Which of the following complications is this patient at greatest risk of developing?
The correct answer is:
B) Left ventricular mural thrombus with systemic embolization
This patient has a left ventricular aneurysm, a late complication of transmural myocardial infarction. The diagnosis is suggested by persistent ST-segment elevation weeks after infarction and echocardiographic evidence of a thinned, dyskinetic ventricular wall that paradoxically bulges during systole.
Unlike the acute mechanical complications of myocardial infarction, ventricular aneurysms develop over weeks as infarcted myocardium is replaced by fibrotic scar tissue.

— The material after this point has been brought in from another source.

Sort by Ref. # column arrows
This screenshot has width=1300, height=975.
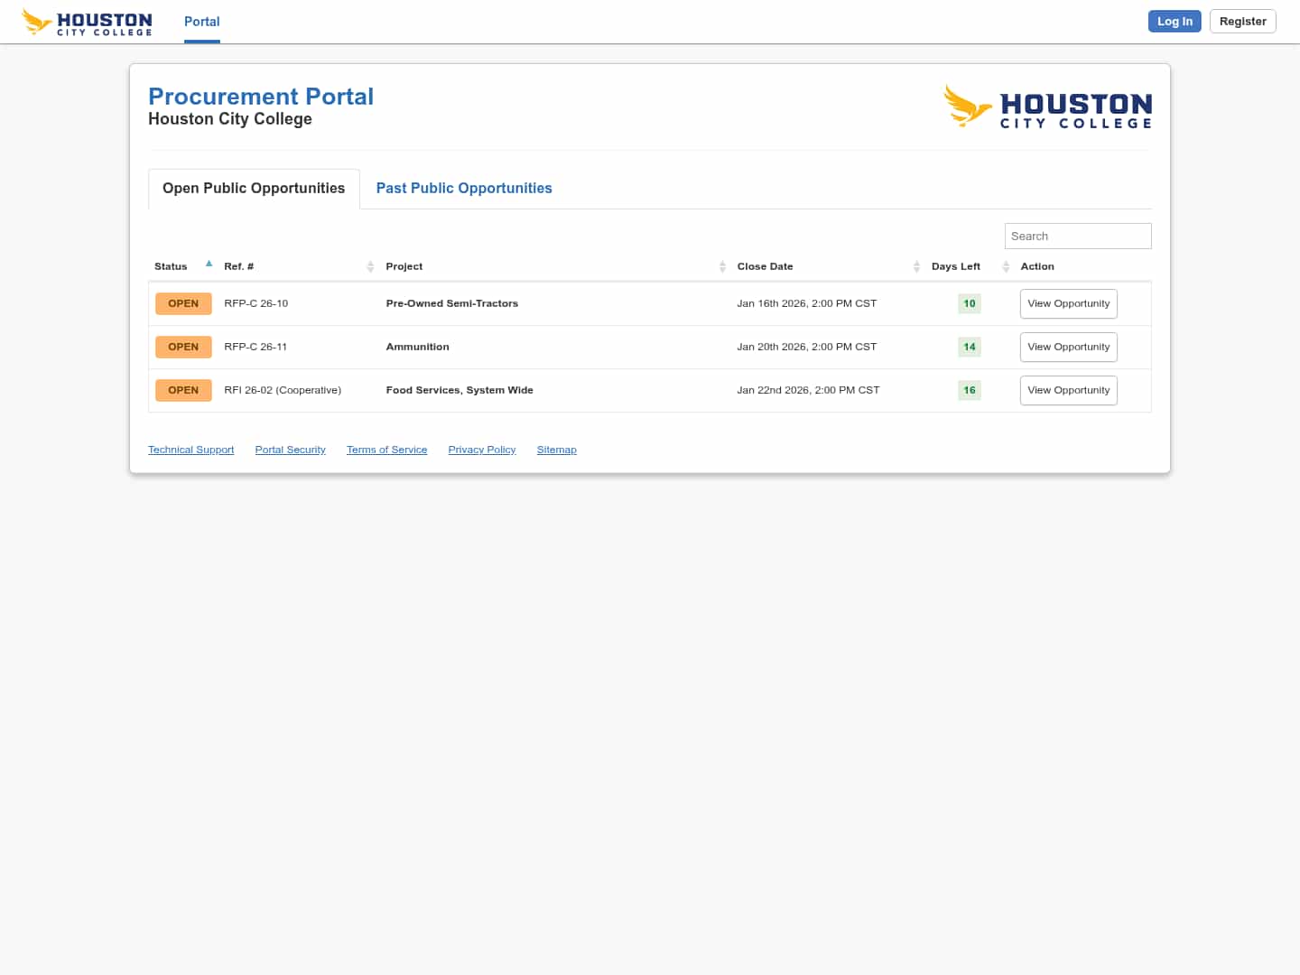(x=370, y=266)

Because scar tissue lacks contractile function, the affected ventricular segment becomes dyskinetic and may impair overall systolic performance.
One of the most important complications of ventricular aneurysms is formation of a left ventricular mural thrombus. Blood stasis within the aneurysmal segment promotes thrombus formation, which can subsequently embolize to the systemic circulation. Patients may present with ischemic stroke, acute limb ischemia, mesenteric ischemia, or other arterial embolic events. Additional complications include heart failure due to reduced systolic function and ventricular arrhythmias caused by scar-mediated reentry circuits.
Answer choice A: Cardiac tamponade due to ventricular free wall rupture, is incorrect.
Free wall rupture is an acute complication that generally occurs 3–7 days after a transmural myocardial infarction, when inflammatory degradation weakens the infarcted myocardium. It causes hemopericardium and cardiac tamponade. Eight weeks after infarction, the infarcted myocardium has already undergone fibrotic healing, making free wall rupture highly unlikely.
Answer choice C: Papillary muscle rupture causing acute mitral regurgitation, is incorrect.
Papillary muscle rupture usually occurs within 2–7 days after myocardial infarction and presents with sudden pulmonary edema, cardiogenic shock, and a new apical holosystolic murmur. This patient’s stable outpatient presentation and chronic ventricular remodeling are inconsistent with this acute mechanical complication.
Answer choice S: Ventricular fibrillation due to acute coronary occlusion, is incorrect.
Ventricular fibrillation can occur during acute ischemia and is a common cause of sudden cardiac death in the early phase of myocardial infarction. Although ventricular aneurysms may predispose patients to ventricular arrhythmias, this answer specifically describes arrhythmia due to acute coronary occlusion rather than the chronic complication most directly associated with the aneurysm seen in this patient.
Answer choice W: Ventricular septal rupture causing a left-to-right shunt, is incorrect.
Ventricular septal rupture also occurs within the first week after infarction and presents with a new harsh holosystolic murmur, palpable thrill, and cardiogenic shock. Once scar formation is complete, the risk of septal rupture dramatically decreases.
Key Learning Point
A left ventricular aneurysm is a late complication of transmural myocardial infarction characterized by persistent ST-segment elevation and a dyskinetic scarred ventricular wall. Major complications include mural thrombus formation, systemic embolization, heart failure, and ventricular arrhythmias.